> _Text block_
>>>

Article by Ellis Whitehouse: Two men who donated a kidney to save their brothers’ lives will be honoured at a charity dinner. Billericay’s Lloyd Esson selflessly donated the organ to his brother, Ray Esson, who was suffering from polycystic disease.
He will now be honoured at a glittering appreciation dinner for the UK’s black living donors and the sacrifices they have made for their loved ones, organised by the charity Gift of Living Donation (Gold).
The organisation’s mission is to increase awareness of organ donation, and living donation in particular, and will hold the event at the Holiday Inn, in Bloomsbury, on May 18. Mr Esson said:
“I donated my kidney to my brother because he had what the doctor referred to as polycystic disease of the kidney which meant his kidney would fail and he would need dialysis, transplant or a family donor. I wanted to give my brother a new lease of life, so he asked me to be his donor. I said yes, no questions asked. He is happy and healthy and I’m pleased to have done the deed. It’s a great honour to be recognised for this and I’m looking forward to the ceremony.”

<<<

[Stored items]

>>>

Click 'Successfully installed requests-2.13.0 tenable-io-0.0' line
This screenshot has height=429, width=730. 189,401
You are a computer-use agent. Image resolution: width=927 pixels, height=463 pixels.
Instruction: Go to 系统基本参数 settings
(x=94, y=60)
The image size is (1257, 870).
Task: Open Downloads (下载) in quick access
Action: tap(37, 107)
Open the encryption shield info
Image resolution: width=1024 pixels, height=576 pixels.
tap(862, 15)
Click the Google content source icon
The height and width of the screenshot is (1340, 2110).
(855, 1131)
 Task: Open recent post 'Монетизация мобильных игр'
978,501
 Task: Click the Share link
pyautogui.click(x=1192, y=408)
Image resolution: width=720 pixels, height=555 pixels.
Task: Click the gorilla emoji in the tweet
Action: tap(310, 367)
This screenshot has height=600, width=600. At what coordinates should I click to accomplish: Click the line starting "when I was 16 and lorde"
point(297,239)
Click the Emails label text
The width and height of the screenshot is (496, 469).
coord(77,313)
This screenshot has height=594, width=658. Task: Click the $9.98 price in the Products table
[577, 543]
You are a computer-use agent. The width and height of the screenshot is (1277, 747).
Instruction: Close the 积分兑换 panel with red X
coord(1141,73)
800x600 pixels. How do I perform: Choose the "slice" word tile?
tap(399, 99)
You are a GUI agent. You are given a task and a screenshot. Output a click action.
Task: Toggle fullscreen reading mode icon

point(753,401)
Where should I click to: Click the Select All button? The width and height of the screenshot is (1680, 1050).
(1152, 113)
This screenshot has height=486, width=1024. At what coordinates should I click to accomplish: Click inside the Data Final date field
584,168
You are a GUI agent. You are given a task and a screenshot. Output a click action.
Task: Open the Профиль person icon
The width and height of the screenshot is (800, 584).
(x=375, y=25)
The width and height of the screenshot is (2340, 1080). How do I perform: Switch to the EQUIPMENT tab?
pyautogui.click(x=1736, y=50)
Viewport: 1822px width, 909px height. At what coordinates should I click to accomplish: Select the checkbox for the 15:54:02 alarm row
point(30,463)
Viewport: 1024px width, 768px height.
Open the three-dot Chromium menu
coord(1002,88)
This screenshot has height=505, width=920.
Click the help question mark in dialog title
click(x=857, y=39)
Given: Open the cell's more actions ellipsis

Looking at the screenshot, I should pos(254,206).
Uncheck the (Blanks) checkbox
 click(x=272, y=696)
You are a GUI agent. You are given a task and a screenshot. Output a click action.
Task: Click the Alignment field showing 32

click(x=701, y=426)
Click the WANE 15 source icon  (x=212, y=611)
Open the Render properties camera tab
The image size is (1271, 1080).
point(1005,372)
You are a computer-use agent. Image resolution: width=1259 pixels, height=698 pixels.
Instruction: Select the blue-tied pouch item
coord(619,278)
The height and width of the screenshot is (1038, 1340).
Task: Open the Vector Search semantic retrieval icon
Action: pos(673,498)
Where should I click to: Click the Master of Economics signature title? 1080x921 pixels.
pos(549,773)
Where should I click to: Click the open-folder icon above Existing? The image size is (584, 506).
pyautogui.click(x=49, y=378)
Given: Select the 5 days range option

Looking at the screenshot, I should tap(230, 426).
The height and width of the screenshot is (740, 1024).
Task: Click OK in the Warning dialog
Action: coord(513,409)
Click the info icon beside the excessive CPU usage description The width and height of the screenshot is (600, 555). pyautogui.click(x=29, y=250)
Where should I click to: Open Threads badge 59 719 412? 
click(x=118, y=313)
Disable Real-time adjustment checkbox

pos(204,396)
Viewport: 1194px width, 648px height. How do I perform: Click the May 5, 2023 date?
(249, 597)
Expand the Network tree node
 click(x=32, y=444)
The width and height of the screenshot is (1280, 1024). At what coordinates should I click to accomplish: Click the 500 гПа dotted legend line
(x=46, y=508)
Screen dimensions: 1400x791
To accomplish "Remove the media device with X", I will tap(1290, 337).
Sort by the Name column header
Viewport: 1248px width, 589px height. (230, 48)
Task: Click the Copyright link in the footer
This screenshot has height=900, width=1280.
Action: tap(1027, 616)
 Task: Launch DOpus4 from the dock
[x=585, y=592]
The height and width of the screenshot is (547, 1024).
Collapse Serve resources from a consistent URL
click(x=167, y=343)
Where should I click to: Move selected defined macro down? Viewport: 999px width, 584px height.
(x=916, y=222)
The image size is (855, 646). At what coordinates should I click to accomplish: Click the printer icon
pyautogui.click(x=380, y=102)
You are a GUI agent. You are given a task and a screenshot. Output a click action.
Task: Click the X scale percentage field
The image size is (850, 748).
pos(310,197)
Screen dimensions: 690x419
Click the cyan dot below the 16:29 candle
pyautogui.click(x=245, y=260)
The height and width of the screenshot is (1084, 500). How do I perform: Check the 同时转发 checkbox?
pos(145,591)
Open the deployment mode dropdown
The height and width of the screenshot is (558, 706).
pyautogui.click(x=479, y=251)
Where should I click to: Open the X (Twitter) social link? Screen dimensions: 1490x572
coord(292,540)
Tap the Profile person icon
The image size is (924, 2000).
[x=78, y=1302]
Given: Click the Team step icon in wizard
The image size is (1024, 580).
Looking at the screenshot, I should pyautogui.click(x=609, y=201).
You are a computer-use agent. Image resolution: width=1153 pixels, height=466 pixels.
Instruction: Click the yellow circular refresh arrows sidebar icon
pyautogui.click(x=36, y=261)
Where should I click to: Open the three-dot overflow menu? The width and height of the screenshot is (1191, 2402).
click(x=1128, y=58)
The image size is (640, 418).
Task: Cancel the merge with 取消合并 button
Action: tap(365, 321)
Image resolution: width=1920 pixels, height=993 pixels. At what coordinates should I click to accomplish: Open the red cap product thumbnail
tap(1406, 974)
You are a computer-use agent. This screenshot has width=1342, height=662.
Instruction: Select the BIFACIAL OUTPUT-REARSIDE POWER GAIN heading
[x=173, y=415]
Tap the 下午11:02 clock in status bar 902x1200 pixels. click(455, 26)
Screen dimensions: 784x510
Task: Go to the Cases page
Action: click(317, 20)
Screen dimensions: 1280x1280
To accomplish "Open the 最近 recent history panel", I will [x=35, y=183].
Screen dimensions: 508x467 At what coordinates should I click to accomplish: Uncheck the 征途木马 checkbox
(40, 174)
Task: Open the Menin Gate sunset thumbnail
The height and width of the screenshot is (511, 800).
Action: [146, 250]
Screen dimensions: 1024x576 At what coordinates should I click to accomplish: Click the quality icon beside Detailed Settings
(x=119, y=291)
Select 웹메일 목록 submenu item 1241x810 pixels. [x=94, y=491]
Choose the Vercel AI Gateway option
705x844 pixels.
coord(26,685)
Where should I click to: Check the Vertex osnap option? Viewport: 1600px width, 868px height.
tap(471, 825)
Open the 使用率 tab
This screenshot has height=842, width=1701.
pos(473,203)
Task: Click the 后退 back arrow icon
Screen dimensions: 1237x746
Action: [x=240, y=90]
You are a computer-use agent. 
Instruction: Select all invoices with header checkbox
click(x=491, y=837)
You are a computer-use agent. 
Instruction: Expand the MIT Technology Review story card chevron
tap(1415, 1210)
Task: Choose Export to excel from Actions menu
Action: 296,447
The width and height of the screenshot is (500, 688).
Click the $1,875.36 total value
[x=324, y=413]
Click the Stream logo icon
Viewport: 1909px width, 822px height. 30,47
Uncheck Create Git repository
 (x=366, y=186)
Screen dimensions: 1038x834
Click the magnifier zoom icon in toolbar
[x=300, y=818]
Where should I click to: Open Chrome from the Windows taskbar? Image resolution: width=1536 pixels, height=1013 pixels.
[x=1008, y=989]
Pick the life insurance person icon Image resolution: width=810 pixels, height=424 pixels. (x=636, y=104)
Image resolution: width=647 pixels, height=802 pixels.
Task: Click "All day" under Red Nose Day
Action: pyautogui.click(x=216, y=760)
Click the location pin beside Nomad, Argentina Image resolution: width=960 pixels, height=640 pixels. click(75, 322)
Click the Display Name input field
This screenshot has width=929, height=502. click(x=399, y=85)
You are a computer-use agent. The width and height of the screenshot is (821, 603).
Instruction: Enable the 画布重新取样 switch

<<<

> _Work item 1_
Answer these questions about the kidney donation article, one answer per line, marked (a), (b) and (c).
(a) What disease did Ray Esson suffer from?
(b) Which charity is organizing the appreciation dinner?
(c) Where and on what date will the event be held?
> _Work item 2_
Pick up the kidney donation article after its final sentence and write the next part.

> _Task response 1_
(a) Polycystic disease.
(b) Gift of Living Donation (Gold).
(c) The Holiday Inn, in Bloomsbury, on May 18.

> _Task response 2_
Canvey man David Richards also donated a kidney to his brother, Christopher. Mr Richards said:
“I donated my kidney to my younger boy as his stopped functioning. It was a no-brainer on my part and I’m happy to see him living a full life again.”
Dela Idowu, Gold founder, said:
“It’s an opportunity to bring together black living donors in the UK and recognise and celebrate their acts of selfless kindness. It’s the first of its kind event in the UK where donors and recipients can connect, share stories, positive insights and truly wonderful outcomes and feel part of a generous altruistic community.”
Lisa Burnapp, Lead Nurse of Living Donation, at NHS Blood Transplant, said:
“I can’t think of a better way to celebrate the success of living donation and the difference it makes to people’s lives. Seeing is believing. This appreciation dinner is a fantastic opportunity to say thank you to everyone who has donated but also to inspire others who may wish to consider donating a kidney.”
The number of living organ donors from the black community is declining, mirroring the trend across all ethnicities.
Last year, just 17 black people donated a kidney as a living donor, less than half the figure of five years earlier.
In contrast there are around 632 black people waiting for a transplant with the vast majority of those in need of a kidney.
Sadly, last year 31 patients from black backgrounds died waiting for a transplant.
The event aims to raise awareness of organ donation in the black community and the need for more black donors.